◆ PROBLEMS AND TASKS:
1. According to the news extract on children's social care below, why are local authorities often reluctant to capture the real level of need among children and young people? Answer in one to three sentences.
2. Translate this sentence from the news extract on children's social care below into Spanish: "The taskforce would try to pin down accurate numbers of children who need support."

◆ EXTRACT TO READ:
╔══
Local authorities are often reluctant to capture the real level of need among children and young people in their locality, she said, because they lack the capacity to meet that need, and in identifying it they would be legally obliged to address it. The taskforce would try to pin down accurate numbers of children who need support.

A report published by the Centre for Social Justice (the right-leaning thinktank founded by the secretary of state for work and pensions, Iain Duncan Smith), Enough is Enough last month said many child protection and mental health services were in crisis, and warned that the point at which many vulnerable children qualified for help was set too high.

But Alan Wood, the president of the Association of Directors of Children's Services (the professional body for senior managers in children services) said he did not see the need for a radical restructuring of the current system.

"It is very easy to extrapolate from a modest evidence base failures in the system. Day-in, day-out, thousands of dedicated staff are working successfully with hundreds of thousands of the most troubled and troubling children, and that should not be overlooked. The challenges facing children's social care are more acute than ever before, especially in a climate of diminishing resources and increasing demand," he said.

Last year, over half a million children in England were referred to children's social care with nearly 53,000 children becoming subject of a child protection plan and in excess of 375,000 children designated as children in need.

"We need to improve the system where it is failing but we don't believe the system is failing as a whole," Wood said.
╚══
◆ DATA PROVIDED:
╔══
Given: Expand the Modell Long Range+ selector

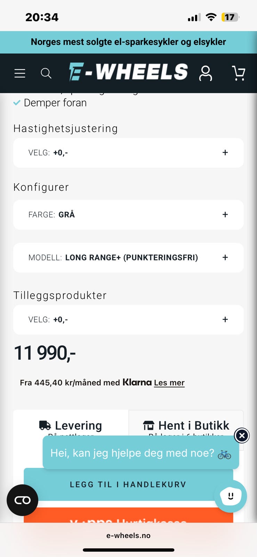Looking at the screenshot, I should (128, 258).
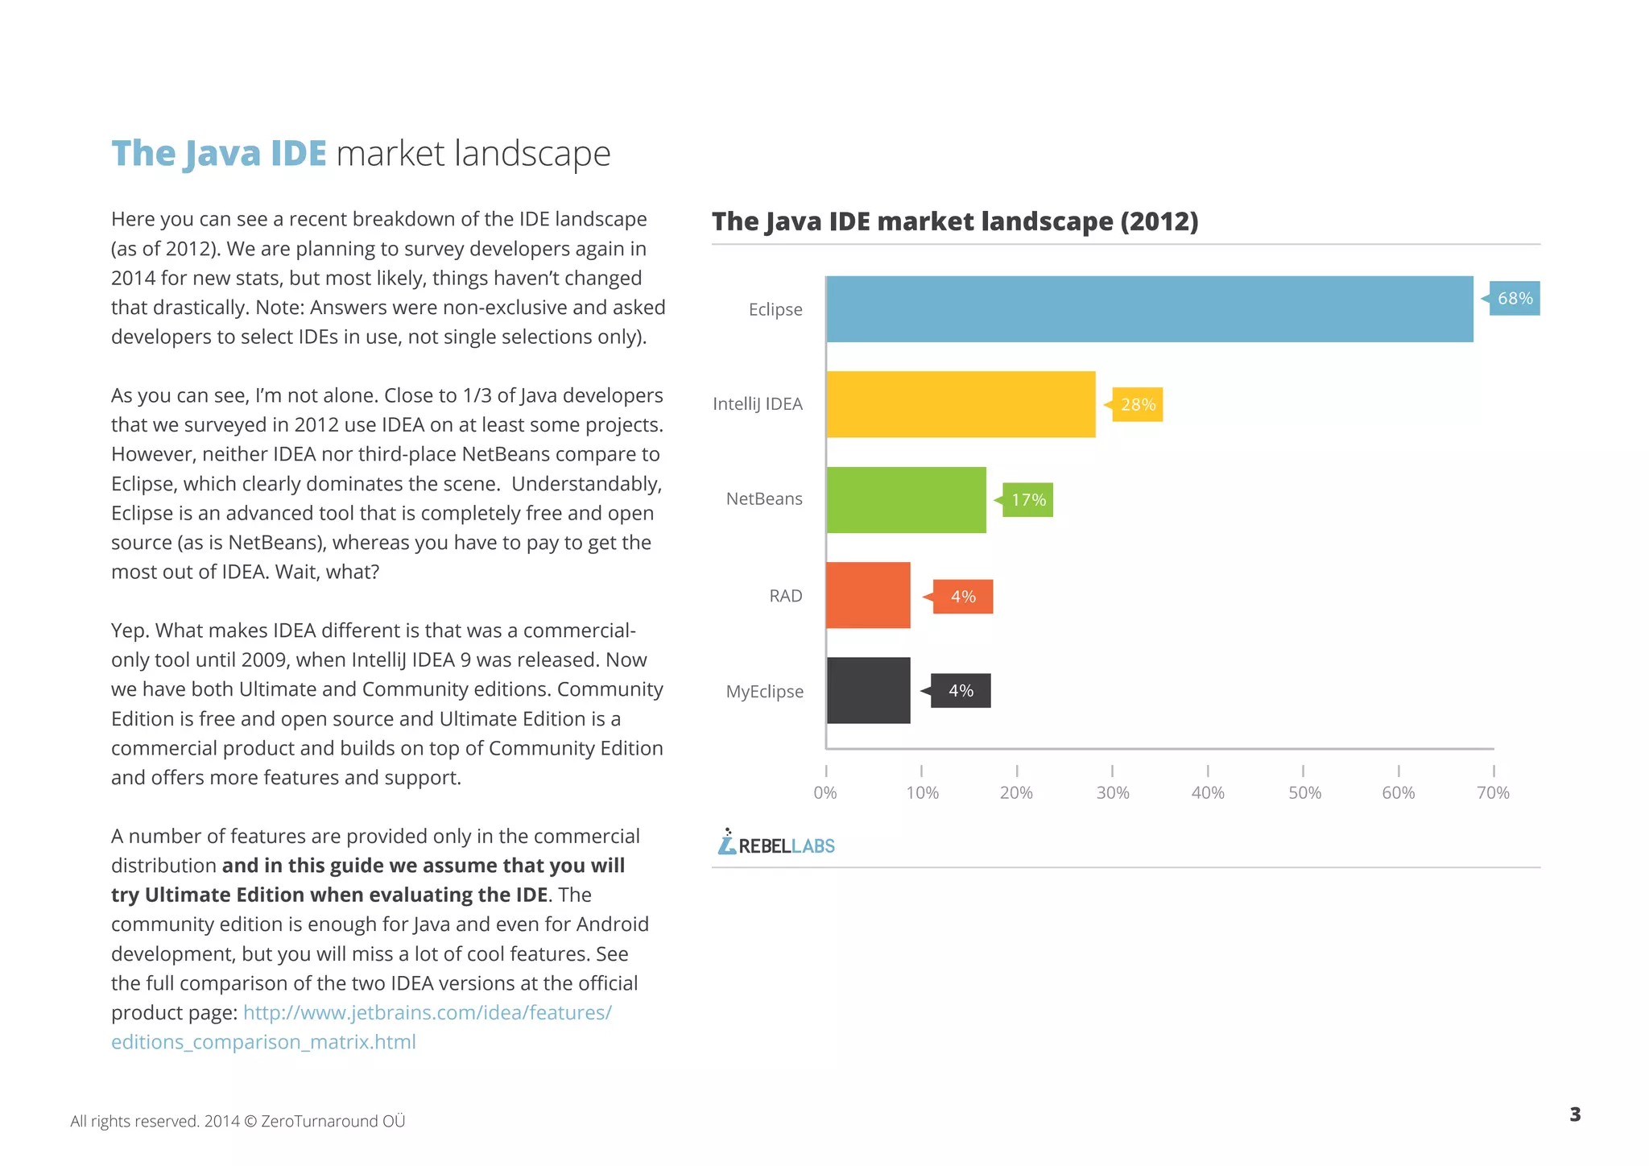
╚══
◆ SOLVED PROBLEMS:
1. They lack the capacity to meet that need. If they identified it, they would be legally obliged to address it.

2. El grupo de trabajo intentaría precisar cifras exactas de los niños que necesitan apoyo.